The King James Version (KJV) is mostly used in these lessons. Click here to access the KJV online.
Click here to start the quiz

Bible students have long been mystified and frustrated over the meaning of Daniel 11, despite its lack of symbols. The references to a puzzling “King of the North” and an equally baffling “King of the South” have led to a variety of explanations suggesting who they might be. Identifying these kings is the key to unlocking the meaning of this chapter.  Daniel 11 does have a key, though, and that key is geography.

Geography is the Key

Daniel was always and ever, in his heart of hearts, an Israelite. Scripture records that he opened his window and prayed toward Jerusalem three times a day. As a very old man, decades after he had been taken from his homeland, he still referred to it as “the glorious land.”

The “King of the North” and the “King of the South” repeatedly referenced in Daniel 11, are to be understood in relation to the land of Israel.

What or who was south of Israel? The answer is easy and never changes. Egypt was south of Israel.

What or who was north of Israel? The land directly north of Israel was Syria. However, what causes confusion to many people is that the political power controlling that geographical area changed over time. Therefore, the King of the North is whichever political entity controlled Syria at any given time. Once this is understood, Daniel 11 can be compared with history and the prophecy becomes clear.

Alexander the Great

Prophecy is simply history written in advance. In Daniel 11’s prophecy, the angel jumps right in: “And now will I shew thee the truth. Behold, there shall stand up yet three kings in Persia; and the fourth shall be far richer than they all: and by his strength through his riches he shall stir up all against the realm of Grecia. And a mighty king shall stand up, that shall rule with great dominion, and do according to his will.” (Daniel 11:2-3, KJV)

From Daniel’s time, there were to be four more kings ruling the Persian Empire, with the last one, the richest of all. He would be notable for stirring up trouble with Greece.
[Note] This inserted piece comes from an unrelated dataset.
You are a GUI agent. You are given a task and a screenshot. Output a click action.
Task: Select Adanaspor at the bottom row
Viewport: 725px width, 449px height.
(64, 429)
History confirms that the fourth Persian king from the time the prophecy was given was Xerxes I, the son of Darius Hystaspes. He was an exceedingly wealthy monarch and he used that wealth to fight against the Greeks. While he won a victory at the Battle of Thermopylæ, he was defeated at the Battle of Salamis. Ultimately, all Xerxes I managed to do was to “stir up all against the realm of Grecia” in accordance with the sure word of prophecy.

The next verse pinpoints Alexander the Great and lays the foundation for identifying the King of the North and the King of the South: “And when he shall stand up, his kingdom shall be broken, and shall be divided toward the four winds of heaven; and not to his posterity, nor according to his dominion which he ruled: for his kingdom shall be plucked up, even for others beside those.” (Daniel 11:4, KJV)
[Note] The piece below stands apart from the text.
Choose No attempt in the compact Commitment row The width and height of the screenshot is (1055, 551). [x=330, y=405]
Alexander the Great was only 32 years old when he died. Although his wife was pregnant at the time, he had no other living heirs. His vast empire was divided among his four generals. These, in turn, fought amongst themselves to gain still more territory and power.
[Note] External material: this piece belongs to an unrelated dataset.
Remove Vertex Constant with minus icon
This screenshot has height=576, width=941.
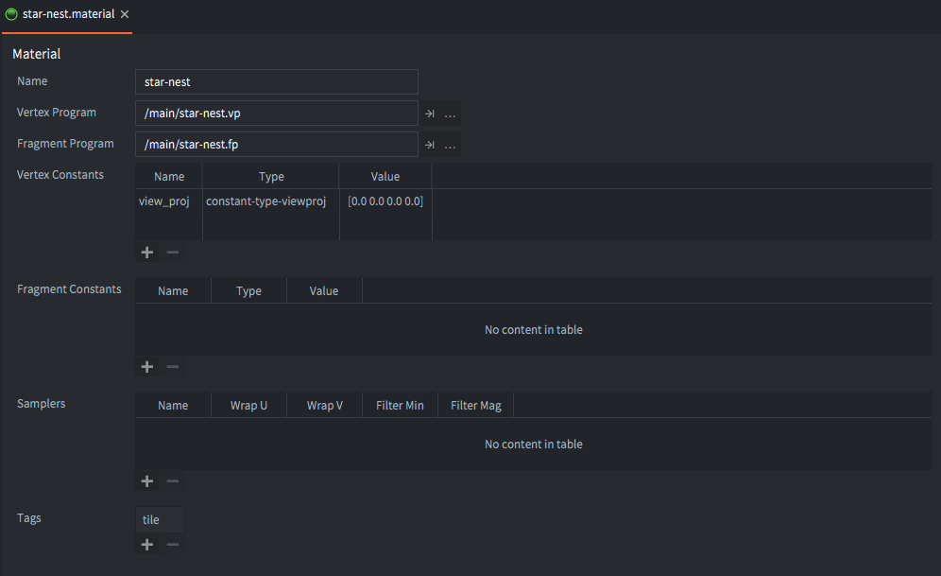click(x=173, y=253)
Broadly speaking, following is a listing of the generals and the territories they took.

  • Lysimachus was given Thrace to govern. He ended up adding “the greater part of Asia Minor to his European possessions.”1
  • Cassander seized control of Macedonia and most of Greece.
  • Seleucus was initially given Babylon.
  • Ptolemy received Egypt, Libya and Arabia.

Alexander the Great's divided empire

Alexander the Great's vast empire was divided between his four generals after his death.

For a period of time, some of Alexander’s empire was controlled by Antigones, a regent who tried to reunify the empire. This region, however, was eventually lost to the four generals. The four-part division of the empire was followed by various wars and battles over the next 20 years. Most of these squabbles were among the three generals to the north, east and west of Israel: Lysimachus, Cassander, and Seleucus. Lysimachus conquered Cassander’s territory, only to have Seleucus annex everything from Lysimachus. Ultimately, only Seleucus to the north, and Ptolemy to the south, remained of the original four divisions.

Ptolemy I Sotor

Ptolemy proved to be the ablest of Alexander’s four generals. “Ptolemy, who distinguished himself as a cautious and trustworthy troop commander under Alexander, also proved to be a politician of unusual diplomatic and strategic ability in the long series of struggles over the throne that broke out after Alexander’s death in 323.”2 In fact, it was Ptolemy who recognized the impossibility of maintaining the unity of Alexander’s empire. It was at his suggestion that the empire was divided between the four generals.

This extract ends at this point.